1. Recht auf staatliche Gewährleistung elterlicher Pflege und Erziehung
Jedes Kind braucht Menschen, die verbindlich für es Verantwortung übernehmen und ihm Liebe, Geborgenheit, Unterhalt und Erziehung geben. Die Pflicht, durch rechtliche Ausgestaltung die elterliche Hinwendung zum Kind zur Wahrnehmung ihrer Kontroll- und Sicherungsverantwortung zu ermöglichen, trifft den Gesetzgeber gem. Art. 2 Abs. 1 GG in Verbindung mit Art. 6 Abs. 2 GG im Rahmen des Rechts auf staatliche Gewährleistung elterlicher Pflege und Erziehung. Das Grundrecht weist dabei eine Abwehr- und eine Leistungskomponente auf. Kinder dürfen ihren Eltern nicht entzogen werden. Erst wenn diese nicht willens oder in der Lage sind, die Elternverantwortung wahrzunehmen, kann und muss der Gesetzgeber im Rahmen seiner aus Art. 2 Abs. 1 GG in Verbindung mit Art. 6 Abs. 2 GG folgenden Verpflichtung ermöglichen, dass andere Personen die Elternrolle übernehmen. Einen Anspruch auf Einräumung der rechtlichen Elternstellung für lediglich von Art. 6 Abs. 1 GG geschützte soziale Eltern hat das BVerfG abgelehnt. Besteht aber ein Recht des Kindes auf Einräumung der rechtlichen Elternstellung von Personen, die gem. Art. 6 Abs. 2 GG geschützt sind? Dagegen spricht, dass im Einzelfall eine ganze Reihe von Personen wie Samenspender, Eizellenspenderin, Geburtsmutter, Wunscheltern etc. gem. Art. 6 Abs. 2 GG geschützte Elternverbindungen zum Kind begründen können und es dem Gesetzgeber überlassen bleiben muss, diese Rechtspositionen zum Wohle des Kindes auszugestalten. Eine Verletzung von Art. 6 Abs. 2 GG liegt allerdings vor, wenn diese Gestaltungsfreiheit eingeschränkt war. Bejaht man dies, lässt sich spiegelbildlich zur Verletzung von Art. 6 Abs. 2 GG in den hier vorliegenden Fällen eine Verletzung von Art. 2 Abs. 1, 6 Abs. 2 GG begründen.
2. Gleichheitsrechte
Das KG stützt seine Vorlage maßgeblich auf Gleichheitsrechte des Kindes. Für die Entscheidung des BVerfG wird dieser Aspekt möglicherweise den Ausschlag geben. Auch wenn das BVerfG der oben entwickelten Auffassung folgen sollte, dass auch die Co-Mutter verfassungsrechtlichen Schutz genießt, so ist denkbar, dass das Gericht dem Gesetzgeber einen Gestaltungsraum einräumt, ob er die rechtliche Elternstellung unmittelbar an diese grundrechtliche Position binden will. Immerhin ist es der Co-Mutter möglich, durch die Adoption die Position als zweiter Elternteil einzunehmen. Die Situation des Kindes stellt sich jedoch anders dar, so dass jedenfalls hier eine Verletzung von Art. 3 Abs. 1 GG anzunehmen sein dürfte.

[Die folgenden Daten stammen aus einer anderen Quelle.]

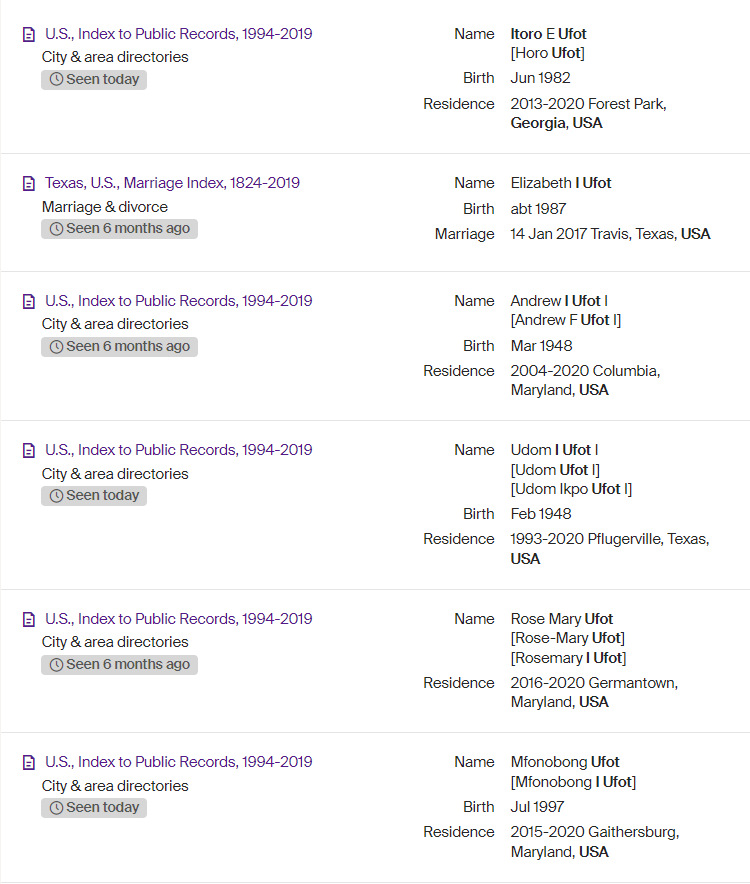Click the clock icon in Itoro Ufot's Seen today badge
This screenshot has width=750, height=884.
(x=56, y=79)
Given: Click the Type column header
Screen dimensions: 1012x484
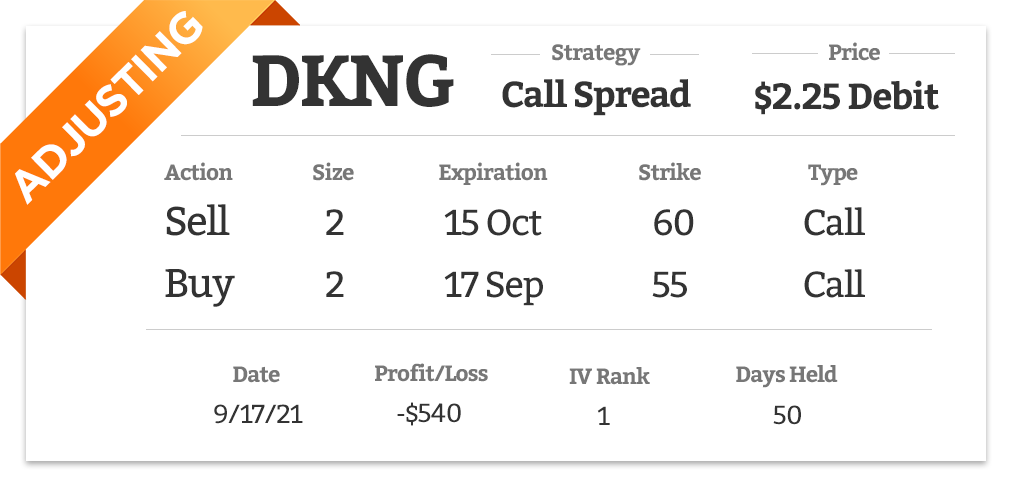Looking at the screenshot, I should (x=833, y=174).
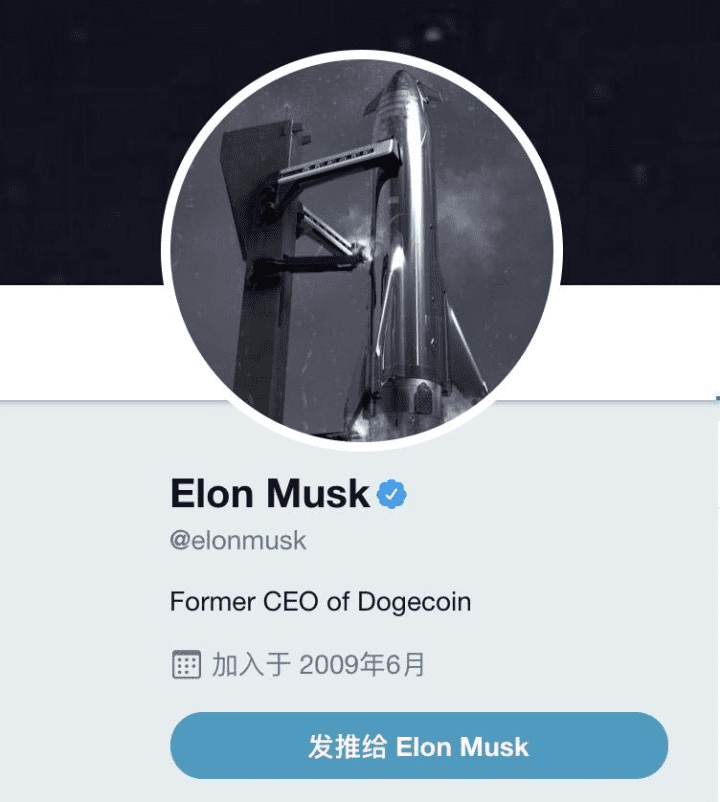Viewport: 720px width, 802px height.
Task: Click the 发推给 characters on the blue button
Action: tap(347, 747)
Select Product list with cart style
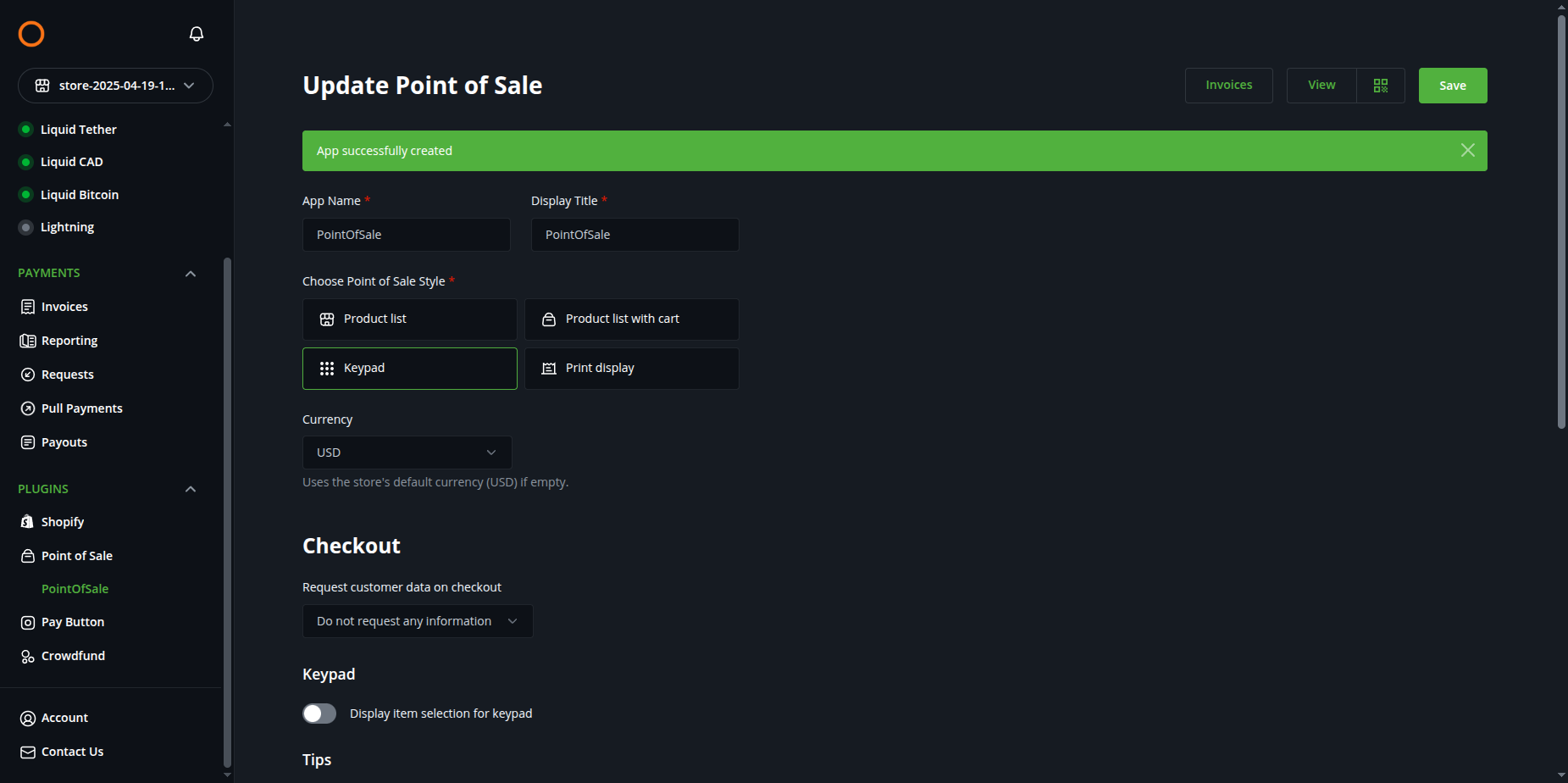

Nach dem oben unter III. 5. vorgestellten Maßstab des Art. 3 Abs. 1 GG ist in diesem Fall eine strenge Verhältnismäßigkeitsprüfung vorzunehmen, da die unmittelbare Zuweisung von Eltern für die rechtliche und wirtschaftliche Absicherung des Kindes und damit für die Ausübung von Grundrechten von maßgeblicher Bedeutung ist und die Gründe der Ungleichbehandlung nicht in der Hand des Kindes liegen. Je nachdem, welches Elternpaar gerade diesen Embryo "adoptiert", oder welches Elternpaar den Spendersamen für die Befruchtung der Ehefrau einsetzt, ist die rechtliche Situation des Kindes unterschiedlich. Ist das Elternpaar ein verschiedengeschlechtliches Ehepaar, hat das Kind mit der Geburt automatisch zwei Eltern, die es finanziell und rechtlich absichern, obwohl es mit dem rechtlichen Vater nicht genetisch verwandt ist. Das Kind des gleichgeschlechtlichen Elternpaars hat dagegen bei Geburt nur einen Elternteil, sogar dann, wenn die Co-Mutter nach einer Eizellenspende die genetische Mutter ist. Den anderen Elternteil bekommt das Kind – hoffentlich – mit der Stiefkindadoption. Das Kind kann seine eigene Position nicht beeinflussen, es kann sich weder aussuchen, ob es mit einem gleich- oder verschiedengeschlechtlichen Ehepaar als Eltern geboren wird, noch die Geschwindigkeit des Adoptionsverfahrens erhöhen.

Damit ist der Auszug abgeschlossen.